Panie LAS – „klimatyczny” aspekt budowy K0lesioseum ja osobiście zmuszony jestem uznać za (niezamierzoną, jak mam nadzieję) próbę odwrócenia uwagi od meritum sprawy, którym jest polityka dewelo-ubogacania. Analogicznie „walka” o zachowanie GCz przed betonozą pod banerami „korytarzy napowietrzających” czy martyrologii również służy (nawet jeśli mimowolnie) rozmyciu głównego problemu, którym jest zinstytucjonalizowanie dewelo-cwaniactwa, lokalnie przez dewelo-bandę i na szczeblu krajowym przez P0lsK0-W0lską Zjednoczoną Partię Deweloubogacającą.
Dopóki nie zastaną systemowo wyeliminowane czynniki promujące cwaniactwo i chciwość, destrukcja przestrzeni będzie postępować, a opozycja względem objawów tego barbarzyństwa będzie jedynie donkiszoterią.
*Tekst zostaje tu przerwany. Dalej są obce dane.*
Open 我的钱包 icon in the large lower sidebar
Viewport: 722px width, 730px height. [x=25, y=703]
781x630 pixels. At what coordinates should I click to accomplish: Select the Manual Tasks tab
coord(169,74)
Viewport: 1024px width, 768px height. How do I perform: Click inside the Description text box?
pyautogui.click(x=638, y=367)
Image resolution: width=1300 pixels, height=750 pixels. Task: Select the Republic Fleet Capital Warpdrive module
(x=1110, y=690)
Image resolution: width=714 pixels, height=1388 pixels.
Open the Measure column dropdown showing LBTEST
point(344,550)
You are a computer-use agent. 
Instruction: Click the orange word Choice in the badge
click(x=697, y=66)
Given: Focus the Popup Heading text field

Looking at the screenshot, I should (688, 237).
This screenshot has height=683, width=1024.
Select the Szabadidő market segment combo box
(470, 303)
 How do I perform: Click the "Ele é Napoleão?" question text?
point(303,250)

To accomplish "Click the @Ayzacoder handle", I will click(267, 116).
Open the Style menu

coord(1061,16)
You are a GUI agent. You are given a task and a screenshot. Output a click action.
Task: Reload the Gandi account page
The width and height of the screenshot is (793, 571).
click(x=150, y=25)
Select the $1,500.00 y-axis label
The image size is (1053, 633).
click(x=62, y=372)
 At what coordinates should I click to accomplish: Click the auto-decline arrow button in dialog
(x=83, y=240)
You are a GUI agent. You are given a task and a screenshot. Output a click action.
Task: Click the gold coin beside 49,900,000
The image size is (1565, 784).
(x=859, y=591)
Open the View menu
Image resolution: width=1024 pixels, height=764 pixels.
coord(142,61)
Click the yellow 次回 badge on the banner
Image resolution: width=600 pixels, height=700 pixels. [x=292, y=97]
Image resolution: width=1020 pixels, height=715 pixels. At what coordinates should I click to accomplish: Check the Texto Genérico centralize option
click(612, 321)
OD 30 LAT NIE ZMIENIA SIĘ NIC , TE SAME MORDY ROZDAJĄ KARTY W LUBLINIE I PRZEZ TO LUDZIE UCIEKAJĄ STĄD…JUŻ UBYŁO 15 TYS MIESZKAŃCÓW I BĘDZIE JESZCZE GORZEJ…PO CO KOMU STADION PO CO KOMU TAKIE KOSZTA…PIS W LUBLINIE TO DRAMAT
@Piotr – P0 co stadion? PÓki dewelo-buraczki mimo wyludniania się Upadłogrodu znajdują nadal frajerów na swoje produkty mieszkaniopodobne, takie akcje czyszczenia terenów w Centrum pod pretekstem budowy „nowej infrastruktury” (nowe K0lesioseum, nowy dworzec pks) będą nadal mieć miejsce.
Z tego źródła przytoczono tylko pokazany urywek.